Sasha_Lauren20 August 2023
"Try to make Monsieur Pissarro understand that trees are not violet; that the sky is not the color of fresh butter, that in no country do we see the things he paints, and that no mind can accept such aberrations!"- Albert Wolff, art critic, after the second Impressionist exhibition in 1876.

"Blessed are they who see beautiful things in humble places where other people see nothing." - Camille Pissarro

"We learned everything we do from Pissarro. It's he who was the first impressionist." and "He was a father for me. A man to consult and a little like the good Lord."- Paul Cézanne.

"He was such a teacher that he could have taught the stones to draw correctly." - Mary Cassatt

"I'm so sorry I missed you. I'm delighted with the paintings you left. Could you name a price and bring me others?'" - Paul Durand-Ruel

Not all of these quotes are from the film, which well utilities art historians and a stunning voice actor who reads portions from a vast collection of Pissarro's archived letters. The voiceover actor has a wonderful weathered tone; the inflection he uses to speak weary and wise words brought to my mind Tevya, the father in Fiddler on the Roof.
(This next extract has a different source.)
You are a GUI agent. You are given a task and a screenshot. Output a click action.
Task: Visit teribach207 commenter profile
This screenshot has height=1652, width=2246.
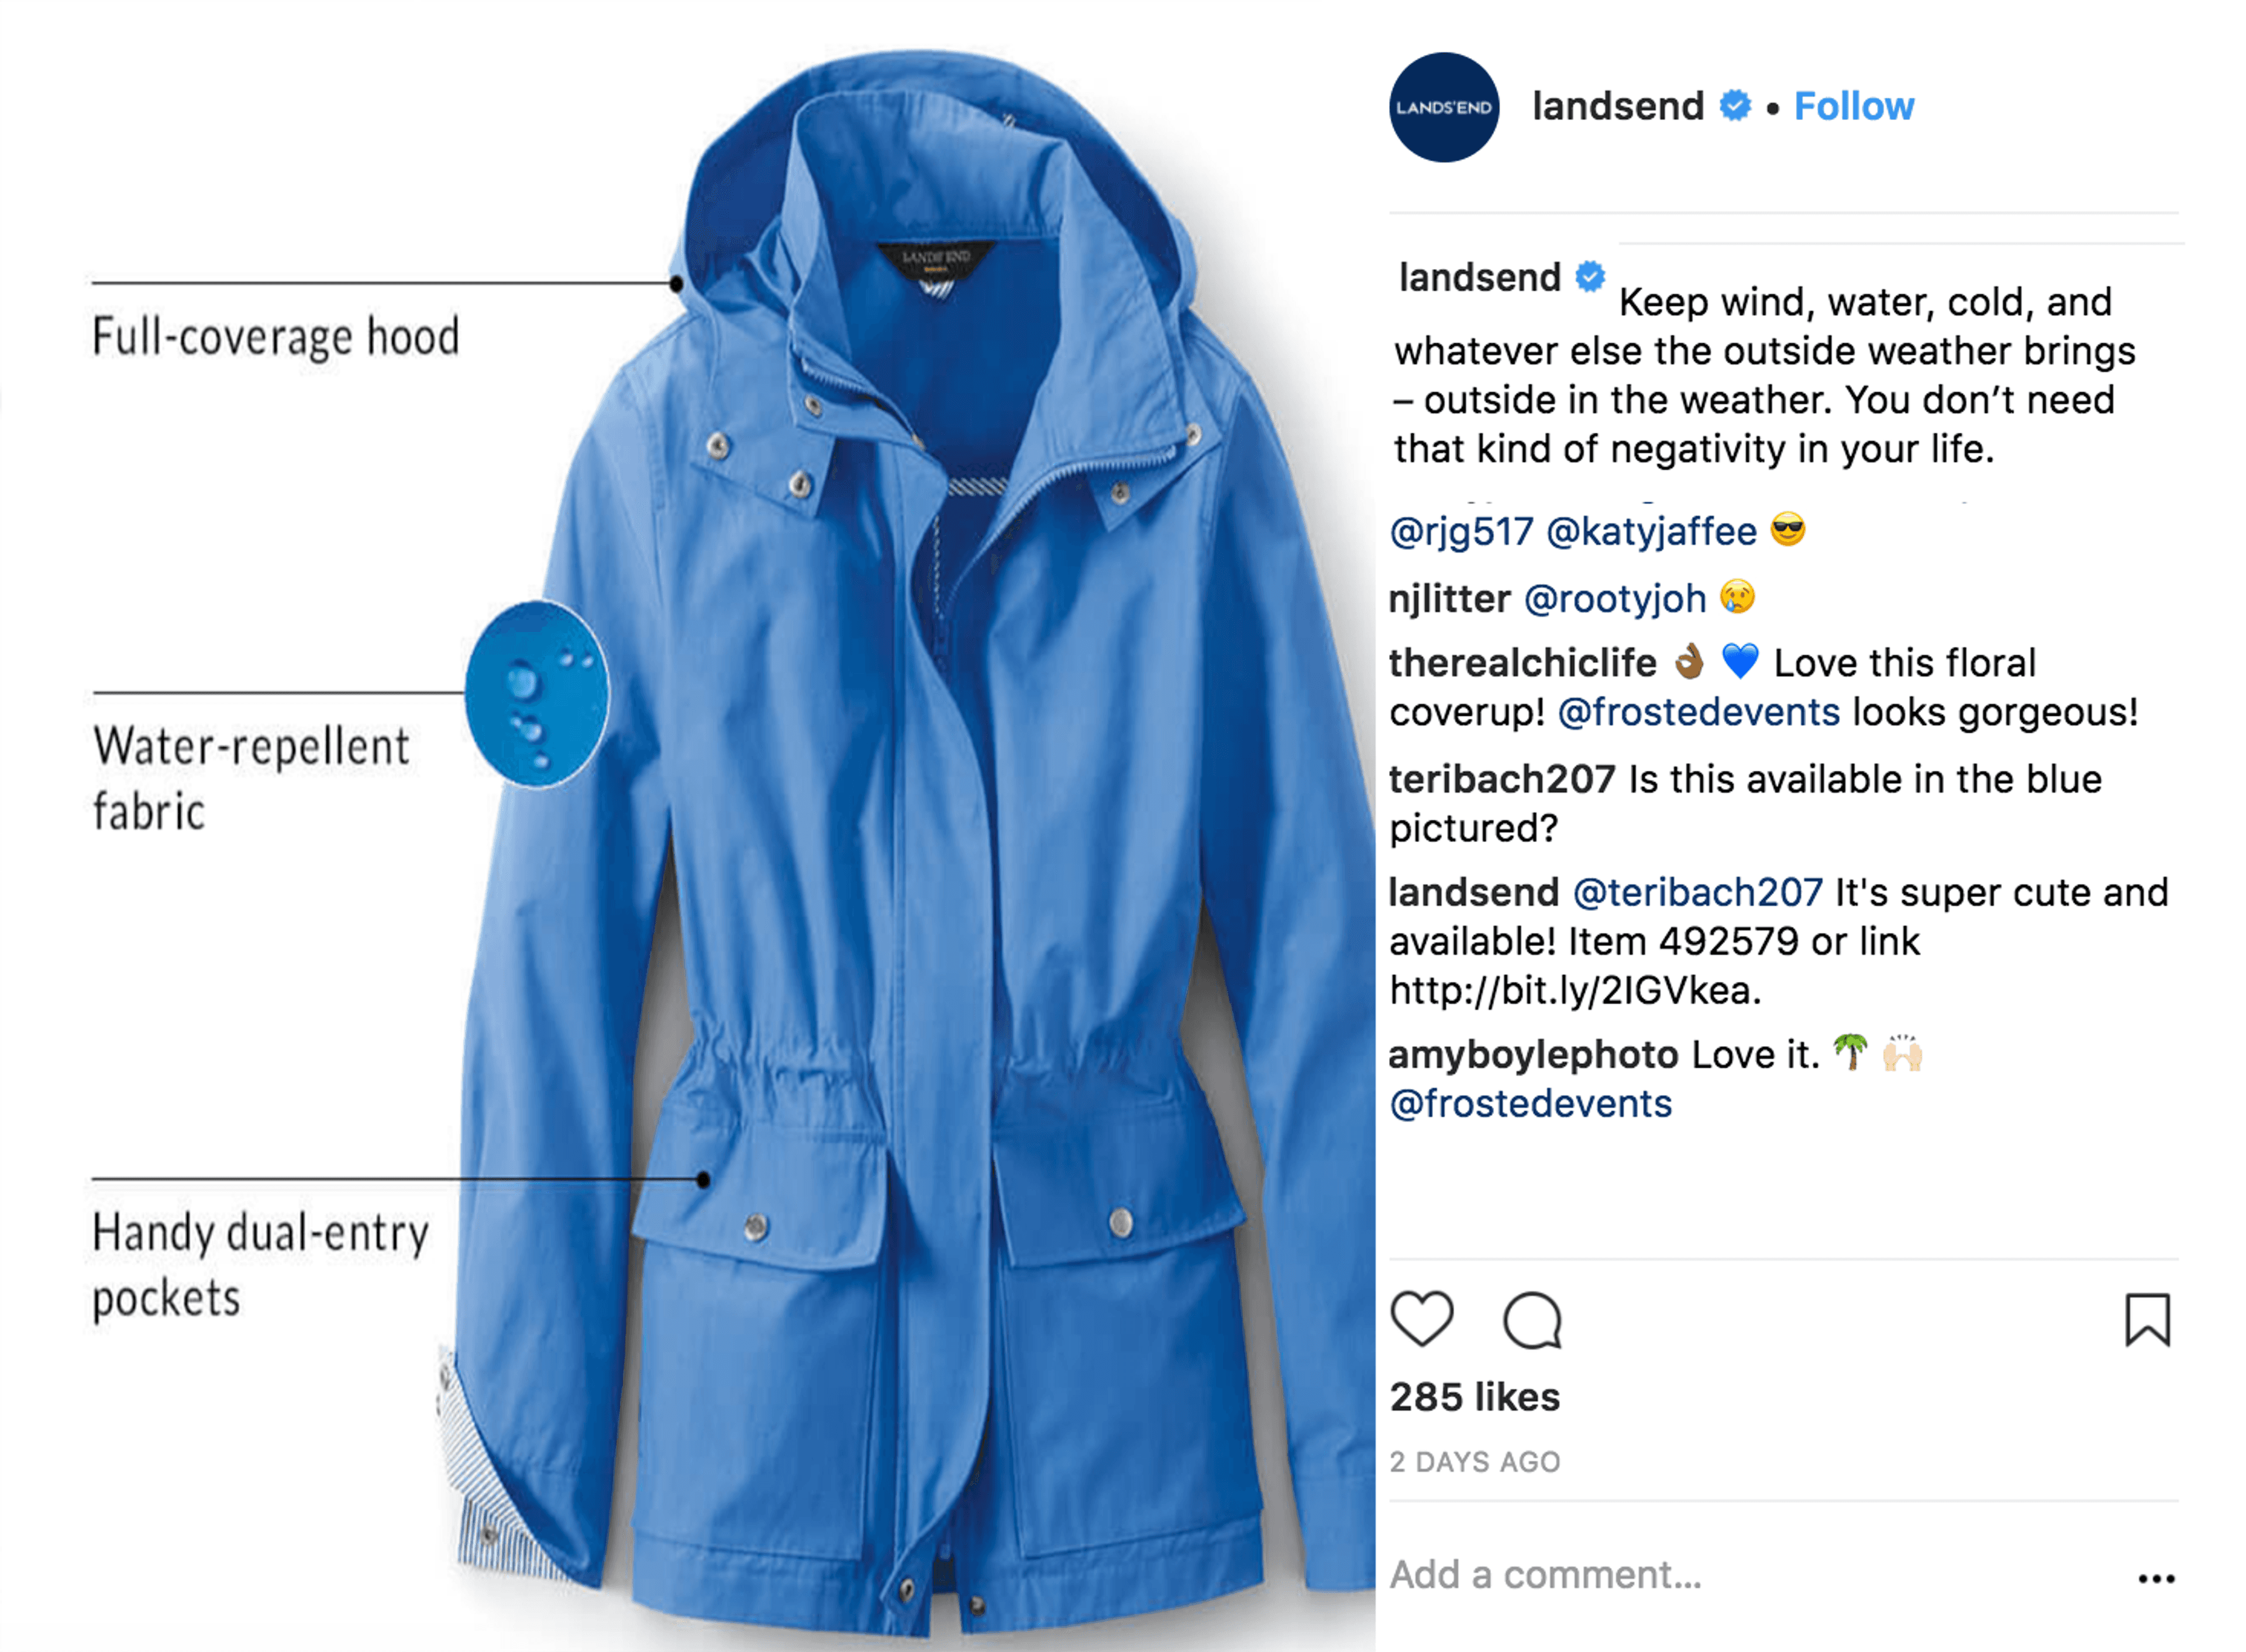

Sometimes I find art documentaries boring, but not this one. Impressionism is my favorite style of painting. This film got me to consider how strange it was for the public to get used to the new innovative style of painting by the group in Paris, led by Pissarro. It got me to think about how the French Academy's annual Salon, run by the government, dictated what the public would be exposed to. The Salon refused to show the new style of artwork, so The Society of Independent Artists pluckily exhibited their own work. Luckily, Monet and Pissarro eventually met openminded art collector Paul Durand-Ruel in London. He loved their innovations and funded many of the Impressionistic artists. The power of the art investor has never been more clear. Where would we be without Durand-Ruel? Where would we be without these genuine, profound artists that risked expressing themselves in a fresh way?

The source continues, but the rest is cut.